Epifania, 6,5 milioni di italiani in viaggio: vince il turismo di prossimità. Hotel prima scelta
Indagine Federalberghi: 6,5 milioni di italiani in viaggio per l’Epifania, tra soggiorni brevi, hotel preferiti e turismo di prossimità.
Sono oltre 6,5 milioni gli italiani in vacanza durante il ponte dell’Epifania 2026. È quanto emerge dall’indagine realizzata da Tecnè per Federalberghi, che fotografa un finale di stagione natalizia ancora dinamico, seppur caratterizzato da soggiorni brevi e scelte prudenti. Un milione di persone partirà proprio in questi giorni, mentre altri 5,5 milioni risultano già in viaggio dalle precedenti festività di Natale e Capodanno.
La destinazione resta prevalentemente domestica: il 94,9% dei vacanzieri ha scelto di restare in Italia, contro un 5,1% che ha optato per l’estero. Una propensione che conferma la tenuta del turismo interno e, in particolare, del turismo di prossimità. Oltre la metà degli italiani (53,3%) si muoverà verso una regione diversa da quella di residenza ma limitrofa, mentre il 32,3% resterà all’interno del proprio territorio.
“Considerando che per chi decide di partire nel solo periodo dell’Epifania i giorni a disposizione sono pochi, va da sé che i soggiorni fuori casa saranno più brevi – ha commentato Bernabò Bocca, presidente di Federalberghi – ma gli italiani stanno manifestando da tempo l’esigenza di consegnare grande valore alla vacanza, di qualsiasi durata sia. Dunque, per la Befana vince il turismo di prossimità. Mete più accessibili e facilmente raggiungibili, in particolare con la propria auto, magari scegliendo regioni limitrofe o restando addirittura nel proprio territorio”.

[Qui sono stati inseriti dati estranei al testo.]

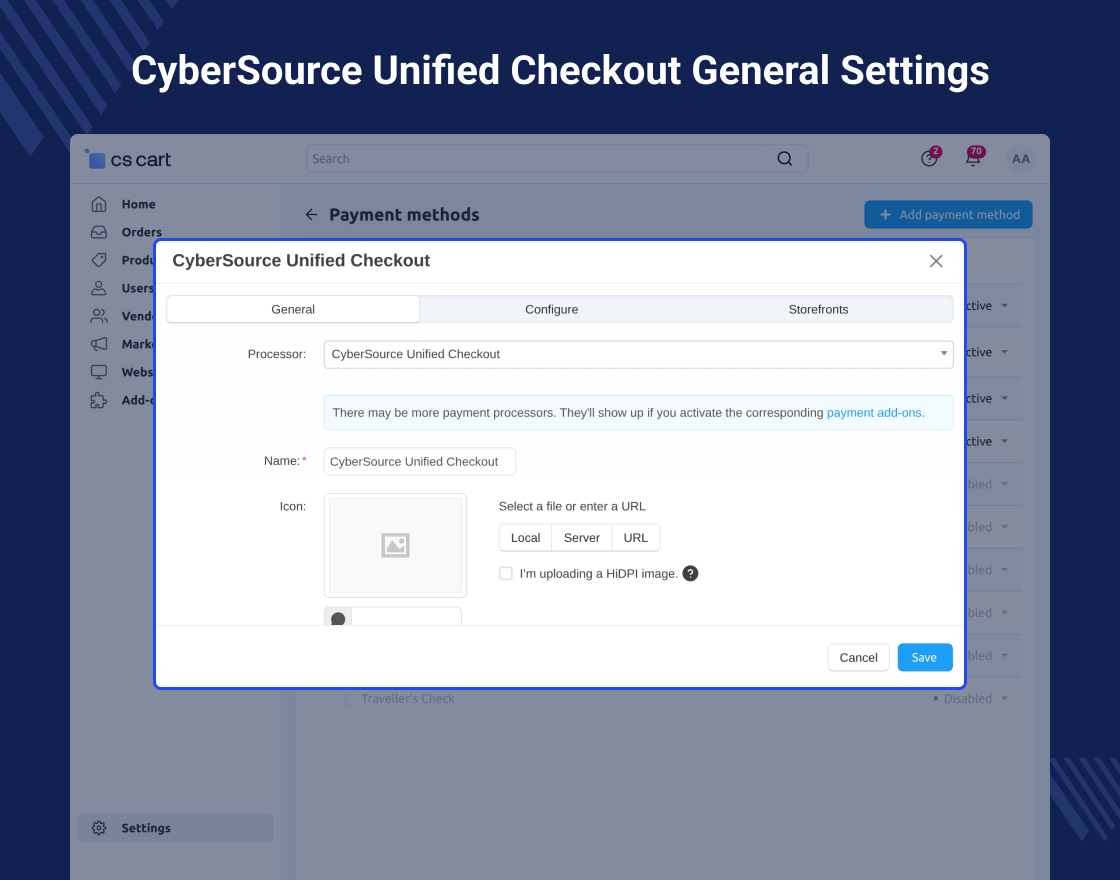Image resolution: width=1120 pixels, height=880 pixels.
Task: Switch to the Storefronts tab
Action: pyautogui.click(x=818, y=309)
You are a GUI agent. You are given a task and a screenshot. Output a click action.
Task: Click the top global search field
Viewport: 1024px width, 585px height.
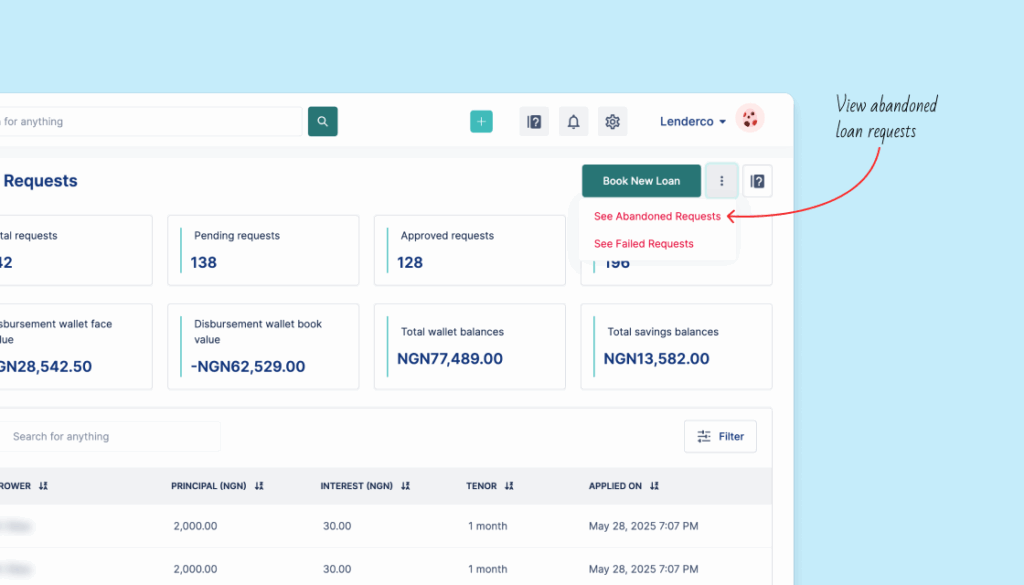coord(150,122)
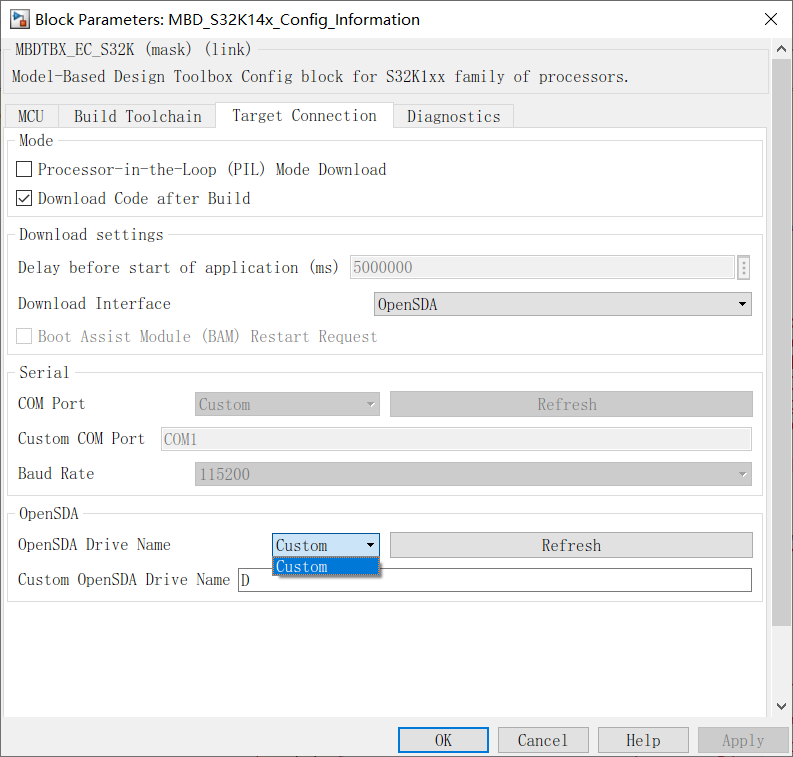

La durata media del soggiorno per chi parte esclusivamente per l’Epifania si attesta a 3,4 notti. La spesa pro capite complessiva è pari a 382 euro, includendo trasporti, alloggio, ristorazione e attività. Il valore scende a 373 euro per le vacanze in Italia e sale a 561 euro per chi sceglie l’estero. Il giro d’affari complessivo generato dal periodo si stima intorno ai 400 milioni di euro.
Sul fronte dell’ospitalità, l’hotel si conferma la soluzione preferita: il 34,1% degli italiani sceglierà alberghi o villaggi turistici, seguito dai B&B (31,6%) e dai rifugi alpini (13,4%). Da segnalare anche il peso crescente del contatto diretto con le strutture: oltre la metà delle prenotazioni (51,5%) avviene senza intermediazione, tramite sito web (31%) o contatti diretti via telefono o email (20,4%).
La mobilità è fortemente orientata all’uso dell’auto privata, scelta da sette italiani su dieci, a ulteriore conferma di una vacanza breve, flessibile e facilmente gestibile. Quanto alle attività, prevalgono le passeggiate (43,9%), seguite dalla visita a mercatini ed eventi natalizi (35,2%) e dalla partecipazione a manifestazioni tradizionali e folkloristiche (25,4%). Non manca, tuttavia, una quota significativa di italiani che rinuncerà alla partenza: il 30,1% per motivi economici, il 20,7% per ragioni familiari. “La Befana chiude il ciclo delle festività natalizie con una certa incisività – ha concluso Bocca – non deludendo le aspettative di una performance di fine anno abbastanza soddisfacente”.
L’indagine è stata condotta da Tecnè tra il 2 e il 10 dicembre su un campione rappresentativo di 4.007 italiani maggiorenni, con metodologia mixed mode (CATI, CAMI e CAWI), stratificato per area geografica e caratteristiche socio-demografiche.